The IDE you are using for the presentation looks awesome ,can i ask what you are using ?

Erik Aybar
Erik Aybarinstructor
~ 8 years ago

In this video, I am using Sublime Text with the Material Theme (https://equinusocio.github.io/material-theme/). Another one that I've been using lately is the One Dark theme for Sublime (the same as used by default by the Atom editor)

kisanbhat
kisanbhat
~ 8 years ago

I am on Windows 7 running IIS. package.json has "start": "npm run build-watch & npm run server" under scripts. When I enter $ npm start npm run build-watch works but the second npm run server does not run. How can I run both in parallel?

Paul
Paul
~ 8 years ago

Hi kisanbhat, I use IIS too. This lesson uses browser-sync though. There's no harm in installing and running browser sync alongside IIS. to install browser sync - assuming you have node and npm installed, just run npm install -g browser-sync Hope this helps. Paul

kisanbhat
kisanbhat
~ 8 years ago

Thanks Paul. It is all fine now.

Maciej
Maciej
~ 8 years ago

Can you, please, describe lodash import? It is not in directory lodash. Paths are relative to main.js? These are not file paths?

Erik Aybar
Erik Aybarinstructor
~ 8 years ago

Hi Maciej, this is due to how paths are resolved (without custom configurations). import _ from 'lodash' will attempt to locate node_modules/lodash, and then import/store the default export from node_modules/lodash/index.js into the variable _.

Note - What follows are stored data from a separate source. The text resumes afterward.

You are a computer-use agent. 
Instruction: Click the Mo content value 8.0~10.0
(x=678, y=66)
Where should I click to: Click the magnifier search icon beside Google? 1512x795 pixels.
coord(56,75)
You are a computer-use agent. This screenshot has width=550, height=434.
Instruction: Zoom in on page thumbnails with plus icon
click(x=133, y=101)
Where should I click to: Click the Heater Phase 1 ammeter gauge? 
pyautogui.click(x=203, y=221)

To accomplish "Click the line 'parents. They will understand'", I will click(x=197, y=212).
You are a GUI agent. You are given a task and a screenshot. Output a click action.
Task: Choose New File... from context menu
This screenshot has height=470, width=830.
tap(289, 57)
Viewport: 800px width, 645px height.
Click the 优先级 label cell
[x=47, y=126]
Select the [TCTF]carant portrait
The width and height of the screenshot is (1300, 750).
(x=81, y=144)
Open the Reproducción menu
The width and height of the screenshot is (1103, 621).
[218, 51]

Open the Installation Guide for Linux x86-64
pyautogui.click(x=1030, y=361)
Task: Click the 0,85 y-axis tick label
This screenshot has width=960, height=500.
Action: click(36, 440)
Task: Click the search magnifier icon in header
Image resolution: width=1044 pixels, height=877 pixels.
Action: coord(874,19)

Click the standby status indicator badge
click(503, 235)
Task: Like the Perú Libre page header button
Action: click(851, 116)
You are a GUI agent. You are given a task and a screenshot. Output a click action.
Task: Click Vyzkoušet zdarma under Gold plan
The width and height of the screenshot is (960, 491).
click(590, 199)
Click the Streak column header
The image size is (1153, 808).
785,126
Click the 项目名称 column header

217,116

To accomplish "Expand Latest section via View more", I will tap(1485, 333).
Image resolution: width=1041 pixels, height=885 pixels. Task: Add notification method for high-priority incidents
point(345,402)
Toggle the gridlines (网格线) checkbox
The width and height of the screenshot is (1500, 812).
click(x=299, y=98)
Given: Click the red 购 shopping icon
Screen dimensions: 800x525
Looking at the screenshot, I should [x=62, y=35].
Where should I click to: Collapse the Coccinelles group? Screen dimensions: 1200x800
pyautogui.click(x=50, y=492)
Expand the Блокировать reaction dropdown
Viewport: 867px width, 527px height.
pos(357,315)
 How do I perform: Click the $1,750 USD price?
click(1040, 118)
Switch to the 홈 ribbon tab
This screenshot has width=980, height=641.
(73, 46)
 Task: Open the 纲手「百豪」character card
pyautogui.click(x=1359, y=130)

To import a module installed via npm (using lodash as an example)

// ES6 Modules
import _ from 'lodash'

// CommonJS
const _ = require('lodash')
// Depending on the library require('lodash').default may be required

compared to importing from relative paths

// import default exports
import myDefaultExport from './myOtherFunction'
import myOtherDefaultExport from '../../some/relative/path'

// import named exports
import { someNamedExport } from './myOtherFunction'
import { someOtherNamedExport } from '../../some/relative/path'

One note of clarification is that while both import * as _ from 'lodash' and import _ from 'lodash' may yield the same result, they are not equivalent. The first is importing all of the named exports while the second is importing the default export. Let me illustrate by example:

// Importing default export
import theDefaultExport from 'someModule'

// Importing all named exports
import * as allTheNamedExports from 'someModule'

If you are looking for more information the MDN ES6 Module docs has some good information and Wes Bos has an in-depth write up on modules as well as an entire ES6 course (no affiliation) available here: http://wesbos.com/javascript-modules/

Daniel Main
Daniel Main
~ 7 years ago

Sublime Unregistered :)

Jesse
Jesse
~ 7 years ago

I got errors running the github code, and had to update several dependencies. There were also errors like: "Using removed Babel 5 option: base.optional - Put the specific transforms you want in the plugins option" The fix for this turned out to be a change to the newer syntax in webpack.config.js from: query: { optional: ['runtime'], stage: 1 } to: query: { plugins: ['transform-runtime'] } with "presets": ["es2015", "env", "stage-1"] in a newly created .babelrc file (also necessarry with current version of babel).

sharkkr
sharkkr
~ 6 years ago

keep in mind: Import * as _ from lodash, is bad idea. u will load the whole library, and if u have some tree shaking mechanism it will not eliminate the unused function of lodash.

Amit
Amit
~ 6 years ago

Man it seems you are totally disinterested in teaching us, you have such low voice in video i cannot even hear it

sebs13
sebs13
~ 5 years ago

Man it seems you are totally disinterested in teaching us, you have such low voice in video i cannot even hear it ... It's painful.